Hervor gegangen aus der Initiative Schwarz-Grün hat Matthias Strolz ein Projekt umgesetzt, bei dem er von der Organisation und vom Marketing her einen phantastischen Job gemacht hat.
Die Einbindung des Liberalen Forums und ihrem Gönner Hans-Peter Haselsteiner haben sowohl Geld, als auch zusätzliche personelle Ressourcen und öffentliche Aufmerksamkeit gebracht.
Die Neos haben  verschiedene Wählergruppen angesprochen, Wirtschaftsliberale ebenso wie vor allem unzufriedene ÖVP- und Grün-Wähler. Besonders stark haben sie in den Ballungszentren abgeschnitten.
Gerade nach dem faktischen Ende des BZÖ im Bund und den Turbulenzen beim Team Stronach ist mit den Neos ist auch bei zukünftigen Wahlgängen zu rechnen.
Da aber für die Hälfte ihrer Wähler das Hauptwahlmotiv "Protest" gewesen ist, so werden die Bäume nicht in den Himmel wachsen.

Und ob die Neos wirklich eine andere Politik als die bestehenden Parteien machen - daran habe ich Zweifel.

 

BZÖ

Im "wirtschaftsliberalen Kampf" v.a. mit dem "Team Stronach" und den Neos haben die Orangen die Menschen nicht begeistern können.
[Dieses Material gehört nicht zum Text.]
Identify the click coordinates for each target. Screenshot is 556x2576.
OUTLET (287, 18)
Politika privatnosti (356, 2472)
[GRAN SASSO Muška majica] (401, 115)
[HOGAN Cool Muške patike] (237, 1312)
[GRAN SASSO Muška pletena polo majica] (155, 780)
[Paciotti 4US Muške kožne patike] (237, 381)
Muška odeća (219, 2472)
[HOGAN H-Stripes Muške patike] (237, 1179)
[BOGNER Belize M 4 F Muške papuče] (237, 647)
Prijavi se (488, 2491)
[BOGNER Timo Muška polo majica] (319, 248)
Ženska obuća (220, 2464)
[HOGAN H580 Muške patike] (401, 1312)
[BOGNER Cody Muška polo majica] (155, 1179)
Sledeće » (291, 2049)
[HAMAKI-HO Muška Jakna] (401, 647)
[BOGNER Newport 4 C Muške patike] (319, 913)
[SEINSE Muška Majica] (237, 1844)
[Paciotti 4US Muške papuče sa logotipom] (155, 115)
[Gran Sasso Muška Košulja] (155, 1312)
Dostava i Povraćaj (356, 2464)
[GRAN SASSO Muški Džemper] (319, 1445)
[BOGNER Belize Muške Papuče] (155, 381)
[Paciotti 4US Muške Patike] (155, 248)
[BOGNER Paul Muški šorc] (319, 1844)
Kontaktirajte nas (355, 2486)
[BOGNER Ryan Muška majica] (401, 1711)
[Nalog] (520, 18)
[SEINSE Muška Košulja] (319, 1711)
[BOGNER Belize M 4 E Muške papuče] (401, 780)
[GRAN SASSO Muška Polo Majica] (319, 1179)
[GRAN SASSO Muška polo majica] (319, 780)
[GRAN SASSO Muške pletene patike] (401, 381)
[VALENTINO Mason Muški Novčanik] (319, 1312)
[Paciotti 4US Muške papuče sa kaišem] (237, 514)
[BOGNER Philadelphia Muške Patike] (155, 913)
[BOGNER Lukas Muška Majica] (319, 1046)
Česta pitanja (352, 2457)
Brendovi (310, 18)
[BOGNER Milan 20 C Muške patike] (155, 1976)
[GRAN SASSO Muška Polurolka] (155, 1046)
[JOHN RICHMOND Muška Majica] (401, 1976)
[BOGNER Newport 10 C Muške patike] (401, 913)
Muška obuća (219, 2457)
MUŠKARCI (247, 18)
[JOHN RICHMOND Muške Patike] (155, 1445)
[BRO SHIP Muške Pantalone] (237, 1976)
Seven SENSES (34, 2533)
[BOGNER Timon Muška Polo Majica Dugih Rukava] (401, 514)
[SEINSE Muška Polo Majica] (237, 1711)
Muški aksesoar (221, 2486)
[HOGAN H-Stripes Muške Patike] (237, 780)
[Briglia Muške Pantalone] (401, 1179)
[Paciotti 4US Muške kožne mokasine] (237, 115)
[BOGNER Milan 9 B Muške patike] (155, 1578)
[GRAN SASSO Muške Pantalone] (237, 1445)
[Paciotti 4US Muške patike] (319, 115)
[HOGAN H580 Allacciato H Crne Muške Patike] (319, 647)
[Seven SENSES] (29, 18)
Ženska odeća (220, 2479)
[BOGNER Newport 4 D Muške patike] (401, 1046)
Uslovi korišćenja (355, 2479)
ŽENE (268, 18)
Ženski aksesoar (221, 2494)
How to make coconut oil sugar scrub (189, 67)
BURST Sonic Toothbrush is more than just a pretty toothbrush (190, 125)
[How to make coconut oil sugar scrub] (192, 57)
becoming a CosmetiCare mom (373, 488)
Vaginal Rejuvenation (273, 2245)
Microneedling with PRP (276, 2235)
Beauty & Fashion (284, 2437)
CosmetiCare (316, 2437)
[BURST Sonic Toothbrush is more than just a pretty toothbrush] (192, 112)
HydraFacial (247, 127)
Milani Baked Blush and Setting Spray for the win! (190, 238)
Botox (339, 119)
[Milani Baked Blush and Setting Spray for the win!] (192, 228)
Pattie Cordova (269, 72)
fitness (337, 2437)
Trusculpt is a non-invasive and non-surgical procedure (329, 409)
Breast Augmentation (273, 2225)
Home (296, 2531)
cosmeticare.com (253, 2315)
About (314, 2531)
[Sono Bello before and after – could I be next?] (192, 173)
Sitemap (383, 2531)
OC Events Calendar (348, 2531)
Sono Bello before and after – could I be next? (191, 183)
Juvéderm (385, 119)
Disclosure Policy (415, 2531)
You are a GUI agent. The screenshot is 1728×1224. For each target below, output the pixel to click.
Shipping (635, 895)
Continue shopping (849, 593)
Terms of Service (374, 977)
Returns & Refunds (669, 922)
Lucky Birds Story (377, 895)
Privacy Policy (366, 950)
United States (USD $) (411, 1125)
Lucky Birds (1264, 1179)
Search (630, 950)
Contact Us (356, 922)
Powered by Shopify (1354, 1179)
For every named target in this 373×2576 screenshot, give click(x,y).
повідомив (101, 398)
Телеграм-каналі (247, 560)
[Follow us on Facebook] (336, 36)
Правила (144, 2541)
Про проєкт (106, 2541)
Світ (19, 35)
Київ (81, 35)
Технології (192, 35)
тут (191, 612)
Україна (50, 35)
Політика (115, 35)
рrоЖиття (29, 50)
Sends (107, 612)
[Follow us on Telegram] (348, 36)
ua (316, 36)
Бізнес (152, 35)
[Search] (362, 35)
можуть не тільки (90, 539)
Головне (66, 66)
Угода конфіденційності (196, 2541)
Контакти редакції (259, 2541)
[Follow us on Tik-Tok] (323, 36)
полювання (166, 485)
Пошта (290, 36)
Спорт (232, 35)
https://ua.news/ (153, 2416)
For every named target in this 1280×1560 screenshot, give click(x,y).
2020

Ohne das Zugpferd Jörg Haider sind die Wähler dieses Mal scharenweise vor allem zur FPÖ abgewandert. Damit ist das BZÖ nur mehr im Kärntner Landtag vertreten.

Durch die unmittelbar ausgebrochene "Selbstzerfleischung" der Orangen ist deren Schicksal auf Bundesebene besiegelt.

Das BZÖ hat jedoch nach wie vor die Chance, zukünftig in Kärnten eine ähnliche Rolle wie die KPÖ in der Steiermark, die "Liste Burgenland" oder "Vorwärts Tirol" & das "Bürgerforum Tirol" zu spielen:

Diejenige einer regionalen Bundesländerpartei.

 

KPÖ

Die KPÖ hat 1,03%  der Stimmen erreicht. Das ist das beste Wahlergebnis seit 38 Jahren.

Sie hat damit nach 2006 wieder die symbolisch wichtige 1%-Marke geknackt und hat vor allem auch Anspruch auf Erstattung der Wahlkampfkosten.

Trotzdem ist das Ergebnis enttäuschend: Prinzipiell ist im linken Spektrum ein großes Wählerpotential vorhanden. Doch um dieses Potential abschöpfen zu können, müsste es eine Partei geben, welche weniger ideologistisch und mehr realistisch agiert, so wie die deutsche Linkspartei oder die KPÖ-Steiermark.

Als erfahrener Beobachter gehe ich aber davon aus, dass die Kommunisten in absehbarer Zeit so weiter machen wie bisher - und damit auch weiterhin bescheidene Wahlergebnisse einfahren werden.

 

Piratenpartei

Die Piraten haben sicher kein überragendes Ergebnis erzielt, aber auch kein wirklich enttäuschendes: 0,77% sind fast genau das Resultat, das die KPÖ vor 5 Jahren erreicht hat.

Inhaltlich sind die Piraten dabei durchaus solide aufgestellt, deutlich besser als ihr Ruf.

Die Piraten haben schon oft gesagt, dass sie auf jeden Fall weiter machen wollen und ich bin davon überzeugt, dass sie das auch tun.

Bei der nächsten bundesweiten Wahl denke ich, dass sie den Kommunisten über die 1% Marke folgen werden. In den großen Städten könnten die Piraten auf Gemeindeebene sogar weitere Mandate erringen.

 

 

Weitere Parteien

Bei mir fällt keine Liste unter den Tisch, auch die nicht bundesweit kandidierenden Listen werden erwähnt.

Auf die Ergebnisse dieser Listen gehe ich nicht genauer ein, sie liegen allesamt bundesweit unter 0,2% der Stimmen.

 

CPÖ:

Kandidatur in 4 Bundesländern geschafft, ihre klassischen, christlich-konservativen Themen wieder platziert. Dazu noch direkte Demokratie, ein faires Wahlrecht und die Unterstützung von gesunden Leuchtmitteln, allen voran der Glühbirne.

Die Christen werden es sicher wieder probieren, die Erfolgsaussichten sind aber fraglich. Anders würde es aussehen, wenn sie Teil von Wahlbündnissen werden.

 

Der Wandel:

Durchaus achtbar, dass man als die wahrscheinlich jüngste Gruppierung bei diesen Wahlen die Kandidatur in 2 Bundesländern geschafft hat. Theoretisch gibt es sicher sowohl ein Wähler- als auch ein Aktivistenpotential, das eine nachhaltige Politik möchte, mit SPÖ & Grünen unzufrieden ist und sich gleichzeitig weder mit Kommunisten noch Piraten anfreunden kann.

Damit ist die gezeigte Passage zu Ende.